*** The data ***

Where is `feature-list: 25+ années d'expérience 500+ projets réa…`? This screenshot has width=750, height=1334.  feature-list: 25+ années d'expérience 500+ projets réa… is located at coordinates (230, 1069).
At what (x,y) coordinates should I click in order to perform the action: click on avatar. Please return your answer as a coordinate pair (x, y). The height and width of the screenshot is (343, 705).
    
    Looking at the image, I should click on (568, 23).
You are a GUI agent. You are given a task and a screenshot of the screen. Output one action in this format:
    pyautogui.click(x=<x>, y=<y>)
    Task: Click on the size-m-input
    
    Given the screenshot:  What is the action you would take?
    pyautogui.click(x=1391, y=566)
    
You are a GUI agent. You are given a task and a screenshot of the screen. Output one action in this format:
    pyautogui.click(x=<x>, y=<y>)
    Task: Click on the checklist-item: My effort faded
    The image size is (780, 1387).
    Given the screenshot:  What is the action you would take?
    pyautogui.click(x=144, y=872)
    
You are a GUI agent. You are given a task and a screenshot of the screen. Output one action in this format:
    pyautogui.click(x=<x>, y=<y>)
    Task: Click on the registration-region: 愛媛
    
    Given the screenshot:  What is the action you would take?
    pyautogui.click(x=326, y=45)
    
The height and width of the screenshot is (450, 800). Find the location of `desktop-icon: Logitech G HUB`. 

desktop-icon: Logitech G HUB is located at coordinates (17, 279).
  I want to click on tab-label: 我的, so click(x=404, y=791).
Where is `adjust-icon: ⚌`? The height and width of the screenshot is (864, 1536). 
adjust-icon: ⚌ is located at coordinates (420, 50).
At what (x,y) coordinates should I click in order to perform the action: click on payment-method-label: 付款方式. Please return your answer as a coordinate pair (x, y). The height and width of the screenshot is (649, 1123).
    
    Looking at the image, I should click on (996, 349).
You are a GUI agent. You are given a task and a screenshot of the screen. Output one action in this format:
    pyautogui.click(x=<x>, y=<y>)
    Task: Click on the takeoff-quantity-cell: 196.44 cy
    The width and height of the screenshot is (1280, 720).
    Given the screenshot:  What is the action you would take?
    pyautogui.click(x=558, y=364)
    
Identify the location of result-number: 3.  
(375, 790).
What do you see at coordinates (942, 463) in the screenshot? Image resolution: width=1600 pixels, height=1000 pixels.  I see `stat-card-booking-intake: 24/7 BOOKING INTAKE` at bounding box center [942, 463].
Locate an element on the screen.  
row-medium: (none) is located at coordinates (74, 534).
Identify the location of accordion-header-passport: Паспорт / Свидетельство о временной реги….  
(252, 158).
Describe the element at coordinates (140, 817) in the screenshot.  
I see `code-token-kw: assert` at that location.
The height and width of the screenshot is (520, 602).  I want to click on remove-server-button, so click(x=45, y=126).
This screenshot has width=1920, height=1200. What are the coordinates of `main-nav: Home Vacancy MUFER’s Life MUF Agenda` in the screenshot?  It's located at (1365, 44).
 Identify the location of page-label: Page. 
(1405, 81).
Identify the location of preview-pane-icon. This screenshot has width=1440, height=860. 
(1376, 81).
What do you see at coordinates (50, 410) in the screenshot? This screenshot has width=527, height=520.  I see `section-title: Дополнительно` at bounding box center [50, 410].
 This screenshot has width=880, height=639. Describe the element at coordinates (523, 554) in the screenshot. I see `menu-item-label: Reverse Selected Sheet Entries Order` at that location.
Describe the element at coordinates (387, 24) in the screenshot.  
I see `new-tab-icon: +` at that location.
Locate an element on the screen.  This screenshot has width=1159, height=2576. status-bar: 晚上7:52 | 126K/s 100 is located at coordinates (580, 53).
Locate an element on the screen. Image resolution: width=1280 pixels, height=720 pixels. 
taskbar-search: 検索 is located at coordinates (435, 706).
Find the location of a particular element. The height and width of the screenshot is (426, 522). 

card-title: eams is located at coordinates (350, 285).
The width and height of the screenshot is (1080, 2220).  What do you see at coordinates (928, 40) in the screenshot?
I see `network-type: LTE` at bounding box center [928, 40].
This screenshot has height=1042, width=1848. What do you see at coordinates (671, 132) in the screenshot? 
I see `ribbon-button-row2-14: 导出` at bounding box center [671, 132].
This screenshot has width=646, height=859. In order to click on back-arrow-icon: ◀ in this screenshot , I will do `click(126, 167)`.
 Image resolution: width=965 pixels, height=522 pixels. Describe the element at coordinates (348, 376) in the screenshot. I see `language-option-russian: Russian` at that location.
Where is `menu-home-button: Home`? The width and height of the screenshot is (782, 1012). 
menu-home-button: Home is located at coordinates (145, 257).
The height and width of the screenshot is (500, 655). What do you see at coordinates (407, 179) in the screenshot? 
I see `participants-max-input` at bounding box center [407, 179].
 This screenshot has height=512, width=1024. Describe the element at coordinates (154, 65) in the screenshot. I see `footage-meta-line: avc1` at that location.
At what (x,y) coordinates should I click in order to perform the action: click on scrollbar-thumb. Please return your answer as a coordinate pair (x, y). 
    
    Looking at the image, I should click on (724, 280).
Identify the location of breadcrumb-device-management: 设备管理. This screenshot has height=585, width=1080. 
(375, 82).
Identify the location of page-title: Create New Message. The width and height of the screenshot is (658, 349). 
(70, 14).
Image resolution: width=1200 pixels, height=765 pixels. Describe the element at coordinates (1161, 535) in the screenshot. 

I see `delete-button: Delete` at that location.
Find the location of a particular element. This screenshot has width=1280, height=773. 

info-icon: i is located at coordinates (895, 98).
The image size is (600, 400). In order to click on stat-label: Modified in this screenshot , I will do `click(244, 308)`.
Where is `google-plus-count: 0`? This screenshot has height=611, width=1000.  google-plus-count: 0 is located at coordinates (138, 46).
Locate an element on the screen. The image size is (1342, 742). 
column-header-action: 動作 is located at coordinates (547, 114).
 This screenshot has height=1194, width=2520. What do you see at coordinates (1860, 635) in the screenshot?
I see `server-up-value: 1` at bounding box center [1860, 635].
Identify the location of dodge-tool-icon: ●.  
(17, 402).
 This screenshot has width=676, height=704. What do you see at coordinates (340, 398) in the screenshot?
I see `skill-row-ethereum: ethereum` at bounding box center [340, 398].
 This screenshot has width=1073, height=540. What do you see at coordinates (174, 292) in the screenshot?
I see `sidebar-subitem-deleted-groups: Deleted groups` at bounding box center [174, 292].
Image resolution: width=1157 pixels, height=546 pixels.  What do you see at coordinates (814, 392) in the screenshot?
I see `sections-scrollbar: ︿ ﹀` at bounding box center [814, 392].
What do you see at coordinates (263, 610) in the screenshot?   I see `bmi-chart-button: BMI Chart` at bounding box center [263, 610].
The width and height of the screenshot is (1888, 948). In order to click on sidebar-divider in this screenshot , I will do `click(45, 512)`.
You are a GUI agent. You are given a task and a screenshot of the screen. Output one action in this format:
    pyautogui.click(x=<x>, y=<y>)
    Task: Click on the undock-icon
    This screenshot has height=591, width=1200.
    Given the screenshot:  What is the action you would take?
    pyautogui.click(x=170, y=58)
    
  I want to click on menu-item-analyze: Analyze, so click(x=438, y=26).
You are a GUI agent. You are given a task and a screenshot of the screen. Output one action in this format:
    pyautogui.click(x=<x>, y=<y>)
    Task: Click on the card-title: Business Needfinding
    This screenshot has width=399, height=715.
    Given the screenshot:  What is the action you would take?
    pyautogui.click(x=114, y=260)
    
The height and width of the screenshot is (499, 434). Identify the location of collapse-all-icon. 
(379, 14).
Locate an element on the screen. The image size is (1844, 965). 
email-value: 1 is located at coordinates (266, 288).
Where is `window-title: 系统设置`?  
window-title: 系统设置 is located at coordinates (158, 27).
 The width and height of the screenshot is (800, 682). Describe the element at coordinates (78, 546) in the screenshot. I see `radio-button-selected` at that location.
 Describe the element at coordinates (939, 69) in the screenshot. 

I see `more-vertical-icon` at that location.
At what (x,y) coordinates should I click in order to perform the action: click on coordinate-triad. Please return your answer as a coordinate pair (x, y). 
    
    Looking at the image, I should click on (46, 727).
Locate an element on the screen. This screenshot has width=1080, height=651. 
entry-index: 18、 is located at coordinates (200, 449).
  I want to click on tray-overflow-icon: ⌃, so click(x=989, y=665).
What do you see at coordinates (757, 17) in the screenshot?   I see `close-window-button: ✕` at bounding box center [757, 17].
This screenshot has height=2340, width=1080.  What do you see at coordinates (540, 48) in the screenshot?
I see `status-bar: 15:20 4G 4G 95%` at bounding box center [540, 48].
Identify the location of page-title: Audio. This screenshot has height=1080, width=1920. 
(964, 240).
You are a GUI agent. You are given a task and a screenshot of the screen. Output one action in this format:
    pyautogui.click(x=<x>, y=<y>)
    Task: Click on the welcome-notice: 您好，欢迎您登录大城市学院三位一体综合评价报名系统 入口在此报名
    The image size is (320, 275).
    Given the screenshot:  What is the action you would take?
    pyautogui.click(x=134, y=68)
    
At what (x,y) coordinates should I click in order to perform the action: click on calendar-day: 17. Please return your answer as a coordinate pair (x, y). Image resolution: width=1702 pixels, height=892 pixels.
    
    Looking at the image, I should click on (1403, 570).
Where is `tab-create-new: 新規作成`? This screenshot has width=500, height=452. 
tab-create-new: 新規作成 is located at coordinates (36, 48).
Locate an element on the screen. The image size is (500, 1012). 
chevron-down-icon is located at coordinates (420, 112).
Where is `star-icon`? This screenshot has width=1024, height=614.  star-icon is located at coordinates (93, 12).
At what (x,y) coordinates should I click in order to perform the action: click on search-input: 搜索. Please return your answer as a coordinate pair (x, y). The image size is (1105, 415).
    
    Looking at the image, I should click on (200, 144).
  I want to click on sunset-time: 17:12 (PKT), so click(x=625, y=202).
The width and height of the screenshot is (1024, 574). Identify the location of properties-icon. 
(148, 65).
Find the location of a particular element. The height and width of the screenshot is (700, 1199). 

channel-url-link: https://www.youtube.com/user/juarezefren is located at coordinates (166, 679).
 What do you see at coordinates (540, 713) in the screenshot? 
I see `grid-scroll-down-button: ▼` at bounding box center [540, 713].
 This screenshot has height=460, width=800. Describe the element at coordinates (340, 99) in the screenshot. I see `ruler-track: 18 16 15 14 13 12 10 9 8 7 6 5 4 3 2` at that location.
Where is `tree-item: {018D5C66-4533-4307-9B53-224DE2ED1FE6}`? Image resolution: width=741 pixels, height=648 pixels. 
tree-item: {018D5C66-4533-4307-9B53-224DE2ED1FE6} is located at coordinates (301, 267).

*** End of The data ***

Reproduce the part of the records that opens with the line containing "pixels, height=892 pixels." and closes with the line containing "Looking at the image, I should click on (1403, 570).", swapping "calendar-day" for "calendar-date" and leaving everything else as it is.

_Exercise answer:_
At what (x,y) coordinates should I click in order to perform the action: click on calendar-date: 17. Please return your answer as a coordinate pair (x, y). Image resolution: width=1702 pixels, height=892 pixels.
    
    Looking at the image, I should click on (1403, 570).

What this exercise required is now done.